**ACTIVITY:** All that is needed is the line containing "Task: Click the Add coupon link" together with each line after it, transcribed exactly to the end of the records.

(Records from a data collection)

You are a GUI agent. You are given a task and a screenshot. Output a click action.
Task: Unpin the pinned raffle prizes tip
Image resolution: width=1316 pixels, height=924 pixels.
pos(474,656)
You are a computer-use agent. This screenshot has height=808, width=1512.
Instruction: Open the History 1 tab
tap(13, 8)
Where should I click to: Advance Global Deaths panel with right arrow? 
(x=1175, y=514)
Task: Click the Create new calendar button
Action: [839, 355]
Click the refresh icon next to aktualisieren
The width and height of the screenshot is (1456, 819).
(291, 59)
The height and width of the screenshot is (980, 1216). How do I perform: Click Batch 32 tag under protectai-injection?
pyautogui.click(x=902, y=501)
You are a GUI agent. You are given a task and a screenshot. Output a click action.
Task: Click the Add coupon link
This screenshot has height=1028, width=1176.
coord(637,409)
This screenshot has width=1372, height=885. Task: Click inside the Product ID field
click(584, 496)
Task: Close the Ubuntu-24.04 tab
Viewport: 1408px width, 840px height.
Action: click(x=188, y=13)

**ANSWER TO THIS TASK:**
Task: Click the Add coupon link
This screenshot has height=1028, width=1176.
coord(637,409)
This screenshot has width=1372, height=885. Task: Click inside the Product ID field
click(584, 496)
Task: Close the Ubuntu-24.04 tab
Viewport: 1408px width, 840px height.
Action: click(x=188, y=13)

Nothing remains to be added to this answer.